Chess Lang falls into neither of those groups; she’s here because it’s her lunch time, her work is in Red Hook, and a girl’s gotta eat.
In theory, anyway.
At the moment she’s staring at a menu board of one food stall, as if deciding if that’s where she wants to spend her money. Brightly written on the blackboard in neon colors are the options: Korean barbecue tacos, soy garlic fried chicken, pot stickers, and kimchi wraps, under the shop name of “Cho Down,” named for the cook and owner, Kenny Cho.
The words of the menu must be seared into her retinas at this point, though, for Chess has been standing there a few minutes, her eyes on the same spot for far too long to actually be reading anything.
Coming to stand not quite shoulder-to-shoulder with Chess, but close enough in a way necessitated by the crowding of people going about their business, is a blonde woman dressed in a blue wool swing coat, a pair of black-framed glasses on her face that saves her from squinting at the board while she too decides what she’d like to have for lunch. Most notable about her is the cane she leans on, with a small crystal sphere set in the pommel.
“If you haven’t been here before, the pot stickers are amazing,” the blonde opines. “I always say I’m going to get something different, but I never do. But do I get the tacos or the fried chicken?” She sighs softly. “The kimchi’s out. I have to sing tonight.”
“Oh,” Chess says, after the awkward, ten-second-or-so pause that comes between the stranger speaking and Chess realizing she’s being spoken to. “I have, I’m just…” there really isn’t a good answer here, not one she can verbalize succinctly for someone she barely knows. She can barely verbalize it for herself.
“Zoning out, apparently,” she says instead, glancing over at the other woman, then downward, tugging a small, basics-only wallet from the pocket of her coat — a rich mustard yellow, and one she regrets buying, but bought it on a whim to try to wear more color and not always reach for the black she tends to wear more often than not.
“Go ahead of me, if you know what you want. Is Kimchi bad for singing?” she wonders politely. “Where do you sing?”
There’s a bright smile for the interest. “The vinegar can be rough on the vocal cords, also the heat. I like both, but my voice does not.” She laughs softly. “I, ah, sing at a jazz club on Staten Island. Rossignol. We just had our grand opening in November.”
Blue eyes give a cursory up-and-down look over Chess. Her smile renews. “I really like your coat. Yellow’s my favorite color.” A clutch wallet is drawn out of her purse. It’s a turquoise thing adorned with silhouetted poppies, a gilded cage, and the navy shade of a bird flying through the open door of it. Accidentally grabbed along with it is a lanyard with credentials for Raytech, identifying the woman in the picture — the one standing next to Chess — as Doctor Ourania Pride.

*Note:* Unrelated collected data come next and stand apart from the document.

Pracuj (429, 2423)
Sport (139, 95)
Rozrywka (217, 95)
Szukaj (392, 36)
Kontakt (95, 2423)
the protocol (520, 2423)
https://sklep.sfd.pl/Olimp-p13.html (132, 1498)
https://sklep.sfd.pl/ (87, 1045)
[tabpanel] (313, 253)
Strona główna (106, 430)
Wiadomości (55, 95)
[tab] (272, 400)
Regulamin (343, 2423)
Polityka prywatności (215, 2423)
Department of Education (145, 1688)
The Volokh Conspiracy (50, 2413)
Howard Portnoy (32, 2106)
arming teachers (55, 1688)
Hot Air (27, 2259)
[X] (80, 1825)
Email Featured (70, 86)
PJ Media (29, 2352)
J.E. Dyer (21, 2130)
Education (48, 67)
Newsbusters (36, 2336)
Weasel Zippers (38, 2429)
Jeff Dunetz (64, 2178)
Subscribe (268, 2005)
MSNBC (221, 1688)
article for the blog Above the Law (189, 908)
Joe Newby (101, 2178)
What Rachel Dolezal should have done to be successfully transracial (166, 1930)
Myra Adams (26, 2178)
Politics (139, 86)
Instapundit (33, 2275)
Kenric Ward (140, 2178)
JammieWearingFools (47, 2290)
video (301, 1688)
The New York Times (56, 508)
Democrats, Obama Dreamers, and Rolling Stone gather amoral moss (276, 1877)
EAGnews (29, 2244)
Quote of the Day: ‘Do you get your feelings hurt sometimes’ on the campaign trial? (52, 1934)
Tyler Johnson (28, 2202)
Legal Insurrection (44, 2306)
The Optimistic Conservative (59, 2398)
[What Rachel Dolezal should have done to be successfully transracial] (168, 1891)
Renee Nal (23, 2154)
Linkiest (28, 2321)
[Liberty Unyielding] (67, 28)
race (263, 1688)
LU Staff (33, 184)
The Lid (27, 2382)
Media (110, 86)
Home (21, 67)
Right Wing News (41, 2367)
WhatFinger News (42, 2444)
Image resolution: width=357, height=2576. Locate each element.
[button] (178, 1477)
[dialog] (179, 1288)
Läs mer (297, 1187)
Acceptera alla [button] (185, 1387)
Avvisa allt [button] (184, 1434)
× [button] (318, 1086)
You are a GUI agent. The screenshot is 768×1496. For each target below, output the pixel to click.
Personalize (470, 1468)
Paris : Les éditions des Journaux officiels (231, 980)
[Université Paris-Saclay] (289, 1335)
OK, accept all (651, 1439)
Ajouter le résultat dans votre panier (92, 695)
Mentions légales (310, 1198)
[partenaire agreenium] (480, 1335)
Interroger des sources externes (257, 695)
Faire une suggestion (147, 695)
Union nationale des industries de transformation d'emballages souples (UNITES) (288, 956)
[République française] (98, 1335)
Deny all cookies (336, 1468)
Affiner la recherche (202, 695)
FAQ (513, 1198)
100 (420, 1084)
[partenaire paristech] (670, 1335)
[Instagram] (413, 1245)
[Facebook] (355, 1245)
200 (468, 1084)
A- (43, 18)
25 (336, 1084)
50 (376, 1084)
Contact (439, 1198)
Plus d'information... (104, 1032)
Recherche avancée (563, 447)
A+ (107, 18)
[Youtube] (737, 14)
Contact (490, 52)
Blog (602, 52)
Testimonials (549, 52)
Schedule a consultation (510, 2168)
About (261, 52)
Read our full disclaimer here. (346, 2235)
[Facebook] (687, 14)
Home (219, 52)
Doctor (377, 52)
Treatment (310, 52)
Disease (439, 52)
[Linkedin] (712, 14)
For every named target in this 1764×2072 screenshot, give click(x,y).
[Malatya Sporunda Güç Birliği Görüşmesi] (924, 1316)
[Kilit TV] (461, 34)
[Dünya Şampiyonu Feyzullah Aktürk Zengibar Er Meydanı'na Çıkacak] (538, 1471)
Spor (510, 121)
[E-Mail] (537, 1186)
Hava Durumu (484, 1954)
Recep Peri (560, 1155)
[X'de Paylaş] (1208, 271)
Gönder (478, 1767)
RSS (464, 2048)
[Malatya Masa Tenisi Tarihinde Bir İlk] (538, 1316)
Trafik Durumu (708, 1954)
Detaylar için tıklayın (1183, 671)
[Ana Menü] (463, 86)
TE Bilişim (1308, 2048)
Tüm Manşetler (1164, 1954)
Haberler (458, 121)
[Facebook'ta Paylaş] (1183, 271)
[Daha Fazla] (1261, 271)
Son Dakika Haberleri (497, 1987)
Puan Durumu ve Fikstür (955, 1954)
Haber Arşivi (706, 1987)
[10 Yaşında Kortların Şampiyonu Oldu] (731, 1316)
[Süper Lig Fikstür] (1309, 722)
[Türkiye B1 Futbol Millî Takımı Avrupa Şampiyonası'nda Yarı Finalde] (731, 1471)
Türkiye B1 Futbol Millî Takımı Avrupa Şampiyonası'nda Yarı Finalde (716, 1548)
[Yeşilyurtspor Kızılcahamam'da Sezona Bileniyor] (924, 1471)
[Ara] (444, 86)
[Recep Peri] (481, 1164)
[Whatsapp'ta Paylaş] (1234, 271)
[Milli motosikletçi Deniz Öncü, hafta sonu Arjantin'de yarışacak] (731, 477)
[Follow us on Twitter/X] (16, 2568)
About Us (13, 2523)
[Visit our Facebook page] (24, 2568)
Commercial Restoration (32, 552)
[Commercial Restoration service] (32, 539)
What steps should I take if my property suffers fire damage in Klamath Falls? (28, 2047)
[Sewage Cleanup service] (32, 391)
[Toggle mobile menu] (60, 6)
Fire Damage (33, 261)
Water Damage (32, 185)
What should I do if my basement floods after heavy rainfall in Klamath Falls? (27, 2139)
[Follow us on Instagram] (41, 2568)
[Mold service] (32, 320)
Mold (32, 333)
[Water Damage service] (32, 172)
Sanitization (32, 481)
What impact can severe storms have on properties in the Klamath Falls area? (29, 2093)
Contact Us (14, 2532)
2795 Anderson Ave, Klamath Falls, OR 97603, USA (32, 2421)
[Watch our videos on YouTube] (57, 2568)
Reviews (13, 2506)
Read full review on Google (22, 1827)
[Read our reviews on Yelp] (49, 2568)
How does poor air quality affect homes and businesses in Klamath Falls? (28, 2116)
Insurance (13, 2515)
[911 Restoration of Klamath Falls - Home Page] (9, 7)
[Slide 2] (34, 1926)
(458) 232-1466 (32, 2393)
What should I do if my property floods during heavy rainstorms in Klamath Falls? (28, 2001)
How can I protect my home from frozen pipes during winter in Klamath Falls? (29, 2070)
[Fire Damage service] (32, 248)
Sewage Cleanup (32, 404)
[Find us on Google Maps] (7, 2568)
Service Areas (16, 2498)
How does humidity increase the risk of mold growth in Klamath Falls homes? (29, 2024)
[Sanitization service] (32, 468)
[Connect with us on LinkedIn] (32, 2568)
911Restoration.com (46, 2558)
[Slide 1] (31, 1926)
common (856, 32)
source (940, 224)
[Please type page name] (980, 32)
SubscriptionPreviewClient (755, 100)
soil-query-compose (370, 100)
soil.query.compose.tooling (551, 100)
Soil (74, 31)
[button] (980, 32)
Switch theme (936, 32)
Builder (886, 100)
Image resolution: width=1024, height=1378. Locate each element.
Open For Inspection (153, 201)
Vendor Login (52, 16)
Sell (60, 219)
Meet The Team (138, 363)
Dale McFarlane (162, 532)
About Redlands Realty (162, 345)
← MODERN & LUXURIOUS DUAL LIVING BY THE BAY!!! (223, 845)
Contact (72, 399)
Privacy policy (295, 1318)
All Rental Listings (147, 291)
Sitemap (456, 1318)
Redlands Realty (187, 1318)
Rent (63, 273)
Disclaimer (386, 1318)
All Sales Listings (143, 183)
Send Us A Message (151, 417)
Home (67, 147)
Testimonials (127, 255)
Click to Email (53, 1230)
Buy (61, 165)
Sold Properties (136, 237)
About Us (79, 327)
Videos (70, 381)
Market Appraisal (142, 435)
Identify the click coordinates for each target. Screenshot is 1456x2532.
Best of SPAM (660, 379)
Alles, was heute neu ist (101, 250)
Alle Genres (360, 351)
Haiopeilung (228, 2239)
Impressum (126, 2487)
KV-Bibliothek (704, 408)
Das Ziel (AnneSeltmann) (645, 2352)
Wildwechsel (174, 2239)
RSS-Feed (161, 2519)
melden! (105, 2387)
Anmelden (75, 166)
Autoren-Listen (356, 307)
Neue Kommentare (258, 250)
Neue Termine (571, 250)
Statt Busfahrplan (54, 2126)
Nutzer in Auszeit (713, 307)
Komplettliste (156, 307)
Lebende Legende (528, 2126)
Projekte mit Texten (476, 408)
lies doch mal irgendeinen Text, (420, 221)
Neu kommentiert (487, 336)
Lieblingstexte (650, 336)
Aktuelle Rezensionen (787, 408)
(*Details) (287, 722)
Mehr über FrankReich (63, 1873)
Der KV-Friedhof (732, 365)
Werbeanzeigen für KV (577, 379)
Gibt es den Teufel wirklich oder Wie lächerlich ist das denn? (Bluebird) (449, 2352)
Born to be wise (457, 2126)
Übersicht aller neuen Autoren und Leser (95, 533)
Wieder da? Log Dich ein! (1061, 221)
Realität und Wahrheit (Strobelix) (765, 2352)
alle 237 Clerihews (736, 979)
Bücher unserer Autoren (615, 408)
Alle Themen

“Don’t need you,” Ourania sing-songs under her breath, pushing the ID back into the depths of her bag. She still gives the board a squint of consideration, indecisive yet. A peek inside her wallet at least confirms that she did remember to replenish her cash, so she’ll be able to eat lunch after all.
“It’s not mine, and I worry it makes me look sallow, but it was a bit of a whim and I’m trying to give in to those a little more than I usually do. “ Glancing down at her coat as if to remember what the coat looks like, Chess catches sight of first the cane and then the ID card, and suddenly the voice becomes familiar, one she’s heard before.
“Ourania,” she murmurs, then looks back up to the face she’s seeing for the first time. “I thought you seemed familiar. It’s nice to see you have an actual face,” she teases, then shakes her head at the stupid joke. “Sorry. I’m Chess. We met — kind of? — at the gala that was not so much. I guess I missed the fireworks that night. You seem to catch me only when I’m wearing bright colors, or something. This is probably the first time since then I haven’t worn all black.” That’s not true, but it’s almost true.
She gestures to the food. “Do you want to order and, I don’t know, eat together? I usually just bring it back to the office but I could use some time away, maybe.”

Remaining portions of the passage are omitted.